当院長は長年、睡眠時無呼吸症候群の治療に長年にわたり、携わってきました。豊富な臨床経験と実績を持っております。

多くの睡眠時無呼吸症候群患者は治療後、早い段階で鼾、昼の倦怠感などが無くなりました。

治療によって、高血圧症、高血糖の状態も改善されました。

睡眠時無呼吸症候群患者の治癒した例、改善した例を合わせると患者の殆どは経過がよいと考えられます。

睡眠時無呼吸症候群の治療によって、高血圧、虚血性心疾患、脳血管障害などの身体合併症リスクを下げる一方、うつ病や認知症などの疾患も予防できます。

睡眠時無呼吸症候群の治療法

1.CPAP(シーパップ)療法:経鼻的持続陽圧呼吸療法

CPAP療法の原理:

寝ている間の無呼吸を防ぐために気道に空気を送り続けて気道を開存させておくというもの。CPAP装置からエアチューブを伝い、鼻に装着したマスクから気道へと空気が送り込まれます。

CPAP療法の効果:

CPAP療法の効果:

睡眠時無呼吸症候群(SAS)をCPAPで治療した場合と治療しなかった場合の影響を比較した研究データが報告されています。
健常人男性:264名、単純いびき症:377名、未治療軽症~中等症SAS患者:403名、未治療重症SAS患者:235名で、致命的・非致命的な心血管系イベント(※1)の発生率を比較したところ、未治療重症SAS患者群と比較してCPAP治療群ではイベント発生率が有意に減少していました。
つまり、SASを治療すると命に関わる状況に陥るリスクを抑えることができるのです

CPAP療法の注意点:

① 医師と相談して、より快適な治療を行いましょう

CPAP治療を始めて不安に思うこと、困ったことは早めに医師に相談しましょう。
鼻マスクがつけにくい、CPAP装置から送られる空気の圧力にうまく慣れることができないなどの場合は、マスクフィッティングをやり直したり鼻マスクの種類やCPAP装置の設定を変えたりすることで改善が期待できます。
毎晩のことだからこそ、より快適に治療を続けられる工夫をしてみましょう。

定期的に医療機関を受診しましょう

保険でCPAP治療を受けるためには、定期的な受診が必要です。

特にCPAP治療開始間もない頃は治療への不安や疑問も多いでしょう。定期的な受診の時にそれらを直接医師と相談して解決できれば、より快適な治療が望めます。

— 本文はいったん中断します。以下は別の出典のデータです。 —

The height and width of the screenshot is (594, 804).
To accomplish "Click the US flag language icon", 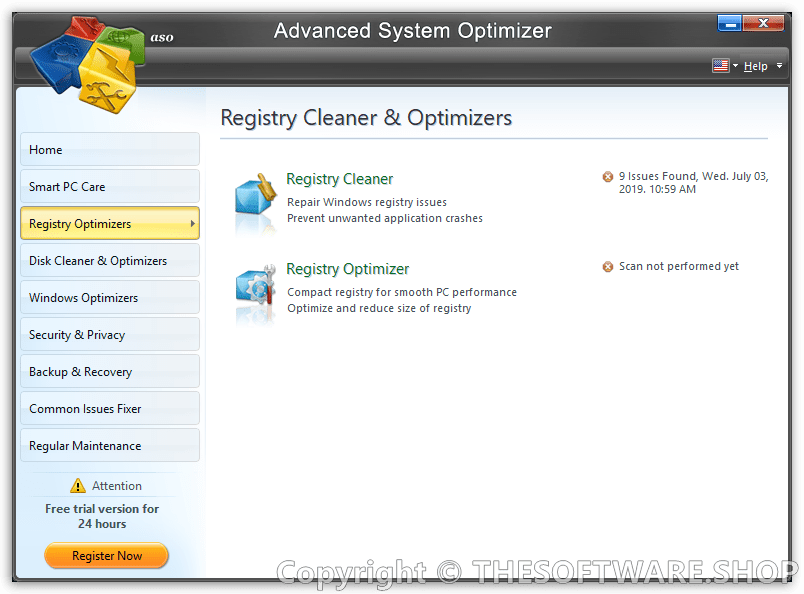I will tap(720, 66).
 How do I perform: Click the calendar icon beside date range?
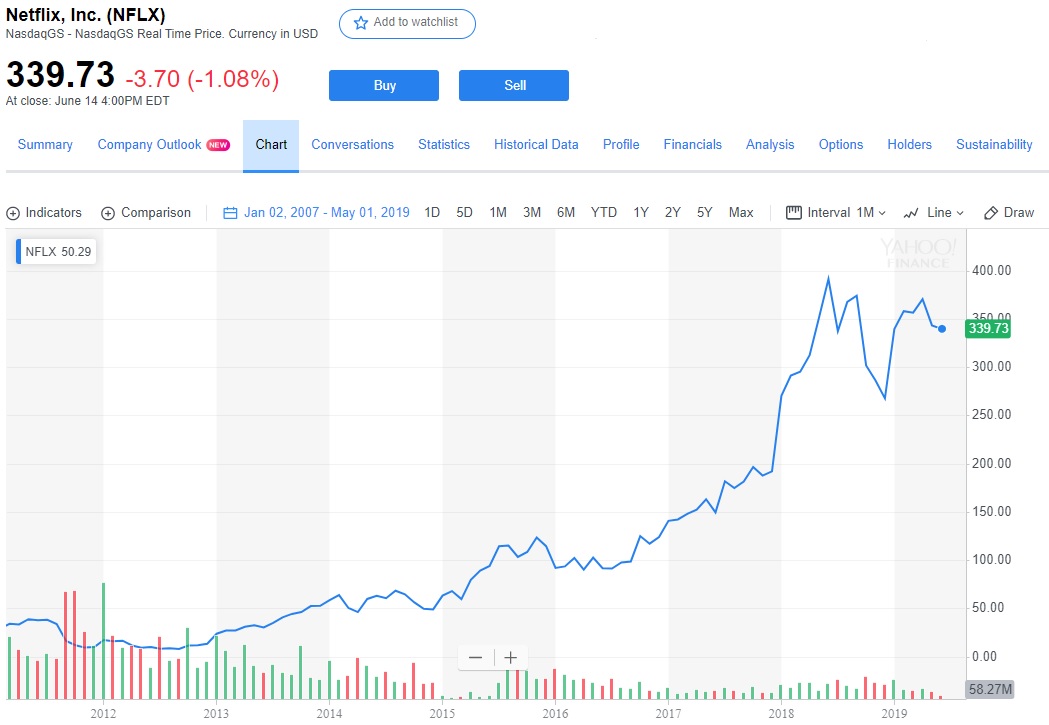tap(230, 213)
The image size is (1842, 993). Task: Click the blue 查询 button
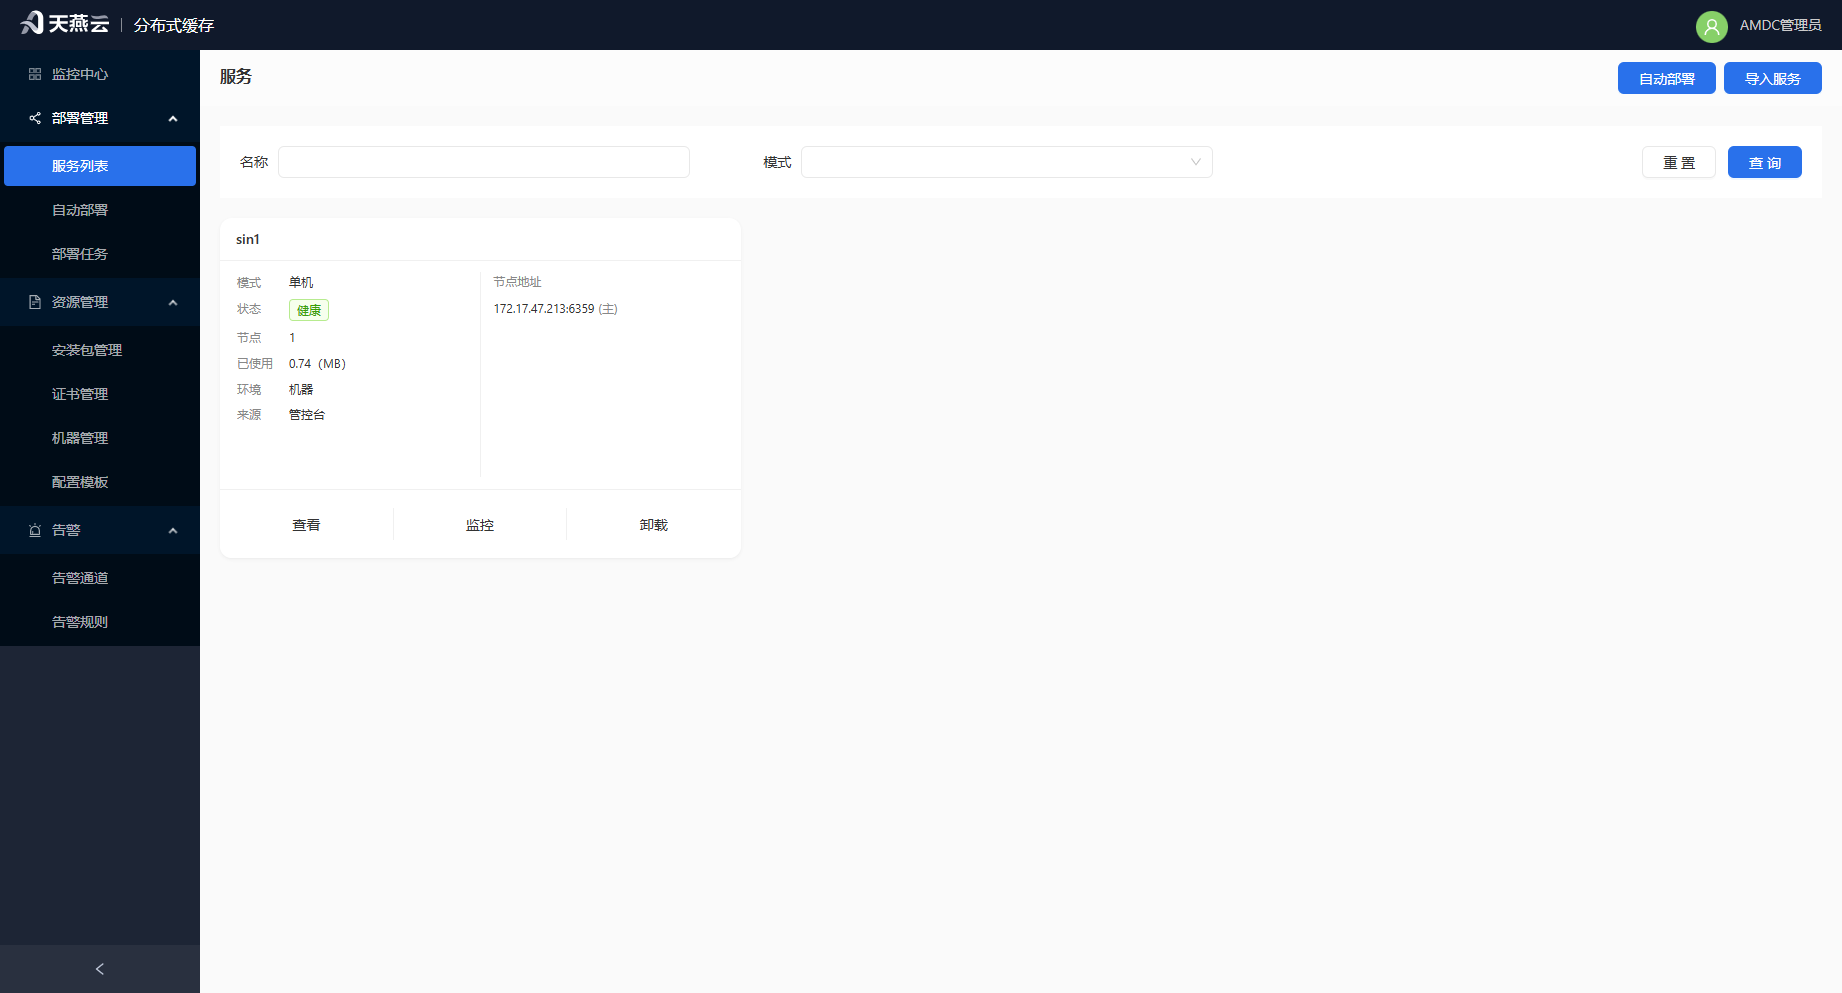[1764, 162]
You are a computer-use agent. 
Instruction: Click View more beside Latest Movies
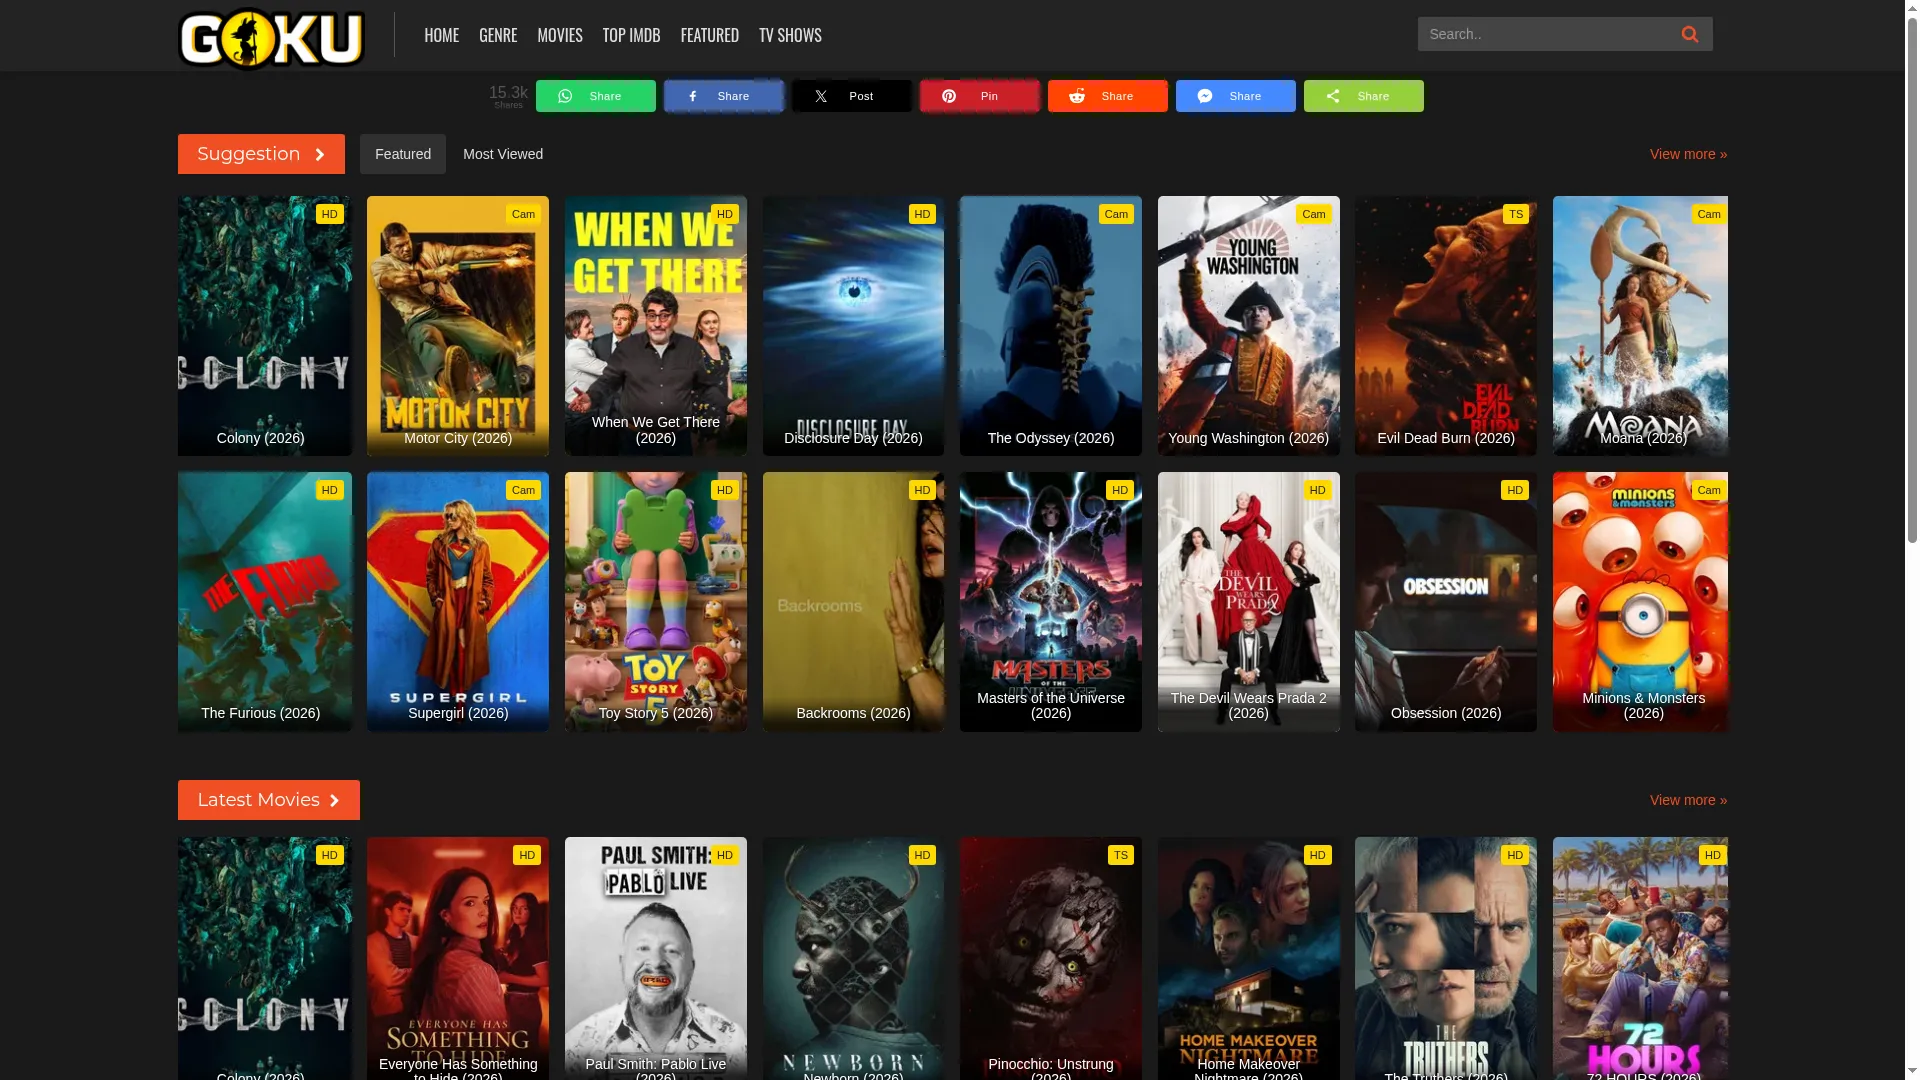click(x=1688, y=800)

体調変化や治療状況とその効果を医師と確認することがその後の治療継続にも役立つのです。

CPAP装置は清潔に保ちましょう

毎日使うものだからこそ、CPAP装置やマスクはいつも清潔にしておきたいものです。

特に顔まわりに直接ふれる鼻マスクは小まめなお手入れが大切です。取り扱い説明書にそってCPAP装置・マスク・エアチューブの適切なお手入れを心掛けましょう。

「鼻にマスクをつけて空気が送られてくる状況で眠れるものなのか?」と思われるかも知れませんが、医療機関で適切に設定された機器を使い、鼻マスクを正しく装着できているかどうかが重要なポイントです。そのため、医療機関に一泊入院して治療に適した機器設定を行う(タイトレーション)場合もあります。治療は毎日のことなので、使い方でわからないことがあればコツをつかめるようになるまで当院の主治医に相談してみると良いでしょう。